The main scope of this project will consist of the following deliverable:
- Updated tutorial for SARS-CoV-2 covering the analysis of wastewater samples sequencing data. This is the minimum viable deliverable for the project.
- Expanded tutorial about the installation of V-pipe, with an added a "Reusing an existing conda installation" section.
- Organise these tutorial in the
docs/
folder, and write additional introduction, to make them available on the Read The Docs platform - Review the main website and the README files to insure that information is properly linked, easily discoverable and reachable
- Reduce duplication, while still fulfilling the mandatory requirements (e.g.:presence of file
config/README.md
is required by the Snakemake Workflow Catalog).
- Reduce duplication, while still fulfilling the mandatory requirements (e.g.:presence of file
Additional goals fitting within the scope if time permits:
- content of
config/config.html
into the Read-The-Docs - passing end-to-end CI test using the updated SARS-CoV-2 tutorial
- Recording an updated video presentation introducing this application of V-pipe will be dealt at a later point in time, outside this Google Season of Docs project.
- Test the tutorial by sending to users with no prior experience analyze this type of data:
- ask members of the SIB to follow the tutorial and answer a short survey
- new users at external partner centers replicating our methods (the current person working in Davos is defending his PhD soon and will need then to train a replacement)
- Test discoverability of information by giving exercise (again asking members of the SIB) in the form of: "Use V-pipe to analyse this dataset..."
- the next 5 new centers interested in replicating our method should be able to do so without booking a video-conference call with the developer of V-pipe
- students at the next course using V-pipe should be able to complete tasks without opening issues on V-pipe
The project itself will take approximately four months to complete.

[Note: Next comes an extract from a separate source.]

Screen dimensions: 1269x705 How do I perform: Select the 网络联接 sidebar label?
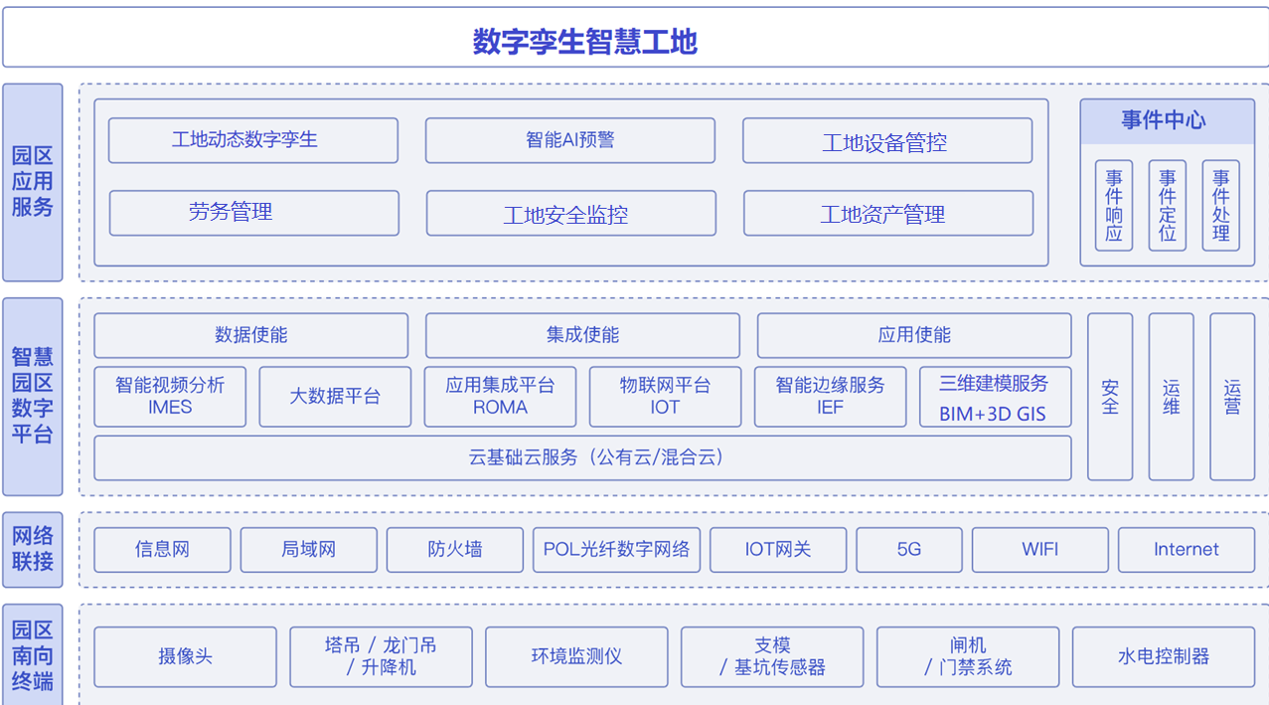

The period after that will be used to track the performance of the updated documentation (see External measures above). Once the tech writer is hired, we'll spend two week on tech writer orientation (and familiarization with the technologies specific to our needs and pipeline: conda, jupytext, etc.), then move onto the inventory of existing documentation and tutorials, and definition of the content required to set up a proper Read The Docs documentation (two more weeks), and finally work the last three months on creating the defined content and populating it to the documentation (through an iterative process in collaboration with the pipeline developers).
Note: Timeline updated to match availability of technical writer.
Dates | Action Items |
---|---|
July | -- Orientation and familiarization |
-- Inventory of existing tutorials and documentation | |
-- Review proposed content to produce | |
-- Inventory of existing training material and proposed content to produce | |
August | -- Create all identified content |
-- Setup a Read the Doc | |
-- Populate branch of repository | |
Semptemer | -- Review of contributions made to the documentation |
-- Final changes requested by project members | |
-- Merge the updated docs/ and README into master | |
-- Linking documentation into website | |
-- Start to advertise the updated documentation | |
November | -- Review the Measures |
-- Project report |
Budget item | Amount | Running Total | Notes/justifications |
---|---|---|---|
Technical writer | $ 5,000 | $ 5,000 | |
Project swag | $ 200 | $ 5,200 | |
TOTAL | $ 5,200 |
2024-05-28 - Announcement of Technical Writer, Adjusting the Timeline based on availability of van Geest Consultancy.